腫瘍艦の筋肉の収縮によって撃ち出されたものだ。
立て続けに二度、三度。
そのたびに、フィンの手から伸びる極細の銀線がのたうち、銛を幾度も斬断。
なめらかな断面を見せて欠片が転がってゆく。
「ごくろう、准尉」
アバツは眉一つ動かさずにフィンをねぎらった。
直後、腫瘍艦の左下の地面で砲火が瞬き、遅れて砲声が響き渡った。
第一火砲中隊がアバツの命令通り、対艦砲の一撃を叩き込んだのだ。
装甲が砕け散り、血膿が大量に迸り出る。ガラスを引っ掻くような腫瘍艦の絶叫が轟いた。
補正もなしに一撃命中。精鋭中の精鋭たる第一火砲中隊にしてみれば、別段誇るほどのことではない。
「連隊長より全火砲中隊へ。動きが鈍った腫瘍艦を撃破せよ」
『サー! ブチかますであります! サー!』
さらに奇形クジラを囲むようにあらゆる方向から砲火が幾度も瞬いた。
身をうねらせ苦しむ腫瘍艦に、榴弾が次々と着弾。

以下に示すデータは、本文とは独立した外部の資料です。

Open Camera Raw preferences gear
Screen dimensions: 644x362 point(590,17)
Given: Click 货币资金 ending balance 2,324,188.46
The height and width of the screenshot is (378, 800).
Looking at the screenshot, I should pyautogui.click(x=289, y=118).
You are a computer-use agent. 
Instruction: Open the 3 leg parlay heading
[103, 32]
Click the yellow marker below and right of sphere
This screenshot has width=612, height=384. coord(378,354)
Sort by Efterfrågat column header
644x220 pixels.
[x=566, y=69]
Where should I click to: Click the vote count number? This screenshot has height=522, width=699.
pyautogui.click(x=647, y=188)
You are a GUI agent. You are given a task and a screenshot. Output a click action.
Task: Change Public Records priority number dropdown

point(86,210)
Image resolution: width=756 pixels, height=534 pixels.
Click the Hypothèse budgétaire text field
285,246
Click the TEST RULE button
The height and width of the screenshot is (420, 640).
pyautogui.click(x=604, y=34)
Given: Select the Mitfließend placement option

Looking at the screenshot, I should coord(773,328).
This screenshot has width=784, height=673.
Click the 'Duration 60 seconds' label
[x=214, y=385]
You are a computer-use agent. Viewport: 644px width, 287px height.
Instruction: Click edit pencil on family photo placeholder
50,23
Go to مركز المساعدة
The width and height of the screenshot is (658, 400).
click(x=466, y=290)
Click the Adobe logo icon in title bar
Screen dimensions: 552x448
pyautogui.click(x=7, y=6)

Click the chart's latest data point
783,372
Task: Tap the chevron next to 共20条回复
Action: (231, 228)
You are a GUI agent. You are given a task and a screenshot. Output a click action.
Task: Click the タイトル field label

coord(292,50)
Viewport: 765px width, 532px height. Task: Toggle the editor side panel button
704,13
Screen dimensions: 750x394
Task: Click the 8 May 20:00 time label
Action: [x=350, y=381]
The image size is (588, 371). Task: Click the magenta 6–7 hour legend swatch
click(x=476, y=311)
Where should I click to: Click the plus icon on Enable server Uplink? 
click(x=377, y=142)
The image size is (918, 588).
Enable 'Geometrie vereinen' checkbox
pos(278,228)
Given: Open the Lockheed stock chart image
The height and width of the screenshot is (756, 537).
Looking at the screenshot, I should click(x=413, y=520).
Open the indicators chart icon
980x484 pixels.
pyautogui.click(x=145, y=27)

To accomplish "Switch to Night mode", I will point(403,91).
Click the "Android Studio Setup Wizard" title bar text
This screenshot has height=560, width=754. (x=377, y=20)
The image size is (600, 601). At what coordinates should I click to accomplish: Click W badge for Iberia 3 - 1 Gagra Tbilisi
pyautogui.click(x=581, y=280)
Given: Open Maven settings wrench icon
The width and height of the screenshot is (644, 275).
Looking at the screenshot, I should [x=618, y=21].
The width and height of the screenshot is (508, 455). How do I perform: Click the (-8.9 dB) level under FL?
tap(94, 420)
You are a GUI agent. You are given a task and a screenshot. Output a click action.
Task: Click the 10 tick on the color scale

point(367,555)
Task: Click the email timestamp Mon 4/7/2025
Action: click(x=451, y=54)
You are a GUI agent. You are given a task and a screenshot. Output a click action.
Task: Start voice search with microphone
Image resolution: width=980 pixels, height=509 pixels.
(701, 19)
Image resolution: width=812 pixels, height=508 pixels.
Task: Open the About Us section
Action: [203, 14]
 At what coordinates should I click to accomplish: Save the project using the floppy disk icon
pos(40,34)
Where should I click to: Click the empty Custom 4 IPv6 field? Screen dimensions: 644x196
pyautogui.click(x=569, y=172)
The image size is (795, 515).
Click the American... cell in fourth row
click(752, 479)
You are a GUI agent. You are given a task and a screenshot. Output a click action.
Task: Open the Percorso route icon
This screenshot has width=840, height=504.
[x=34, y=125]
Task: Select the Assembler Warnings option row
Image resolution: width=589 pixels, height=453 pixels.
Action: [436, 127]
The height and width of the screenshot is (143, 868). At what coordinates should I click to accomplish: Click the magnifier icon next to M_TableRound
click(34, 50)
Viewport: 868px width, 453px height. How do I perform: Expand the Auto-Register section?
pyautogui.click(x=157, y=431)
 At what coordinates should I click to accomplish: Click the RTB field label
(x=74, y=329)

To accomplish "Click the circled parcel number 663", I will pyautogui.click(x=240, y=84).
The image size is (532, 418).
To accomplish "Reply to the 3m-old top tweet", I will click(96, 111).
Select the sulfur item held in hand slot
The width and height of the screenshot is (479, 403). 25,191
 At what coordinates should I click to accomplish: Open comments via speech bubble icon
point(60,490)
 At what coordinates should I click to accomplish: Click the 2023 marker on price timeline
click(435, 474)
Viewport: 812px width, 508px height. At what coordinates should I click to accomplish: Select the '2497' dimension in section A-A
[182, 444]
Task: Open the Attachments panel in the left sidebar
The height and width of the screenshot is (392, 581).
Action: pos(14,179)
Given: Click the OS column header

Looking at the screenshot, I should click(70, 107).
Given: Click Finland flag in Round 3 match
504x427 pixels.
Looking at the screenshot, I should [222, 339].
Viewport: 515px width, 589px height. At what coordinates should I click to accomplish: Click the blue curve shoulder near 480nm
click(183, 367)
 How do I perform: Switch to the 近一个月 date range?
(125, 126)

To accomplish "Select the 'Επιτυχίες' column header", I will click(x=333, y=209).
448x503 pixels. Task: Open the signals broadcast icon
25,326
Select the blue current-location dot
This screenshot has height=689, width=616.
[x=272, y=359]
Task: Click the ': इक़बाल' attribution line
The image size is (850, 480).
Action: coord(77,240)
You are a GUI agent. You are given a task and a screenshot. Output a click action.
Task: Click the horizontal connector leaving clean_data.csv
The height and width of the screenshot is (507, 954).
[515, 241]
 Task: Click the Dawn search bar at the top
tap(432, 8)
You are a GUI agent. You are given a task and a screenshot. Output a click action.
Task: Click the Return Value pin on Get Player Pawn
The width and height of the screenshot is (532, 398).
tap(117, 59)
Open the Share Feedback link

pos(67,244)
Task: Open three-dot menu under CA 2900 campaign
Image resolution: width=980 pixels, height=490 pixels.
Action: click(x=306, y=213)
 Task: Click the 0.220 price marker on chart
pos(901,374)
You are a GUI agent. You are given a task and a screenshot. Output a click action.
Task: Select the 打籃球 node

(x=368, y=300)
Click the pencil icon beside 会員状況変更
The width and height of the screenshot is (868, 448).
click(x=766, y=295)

血煙とともに炸裂する。
二、三度大きく痙攣したのち、腫瘍艦はゆっくりと落下していった。
床に衝突し、地響きと噴煙をまき散らす。
一斉に男たちの歓声が上がった。
本格的な交戦前に一隻潰せたのは大きい。
「貴様ら、気を抜くな。メインディッシュはこれからだ」
『サーイエッサー!』
残る四隻の腫瘍艦は、慌てた風もなく近づいてくる。
その航行は優美で、ゆったりとした印象すら受けるが、巨体ゆえの錯覚でしかない。実際にはこれに追い付ける移動手段などセツ人はもっていない。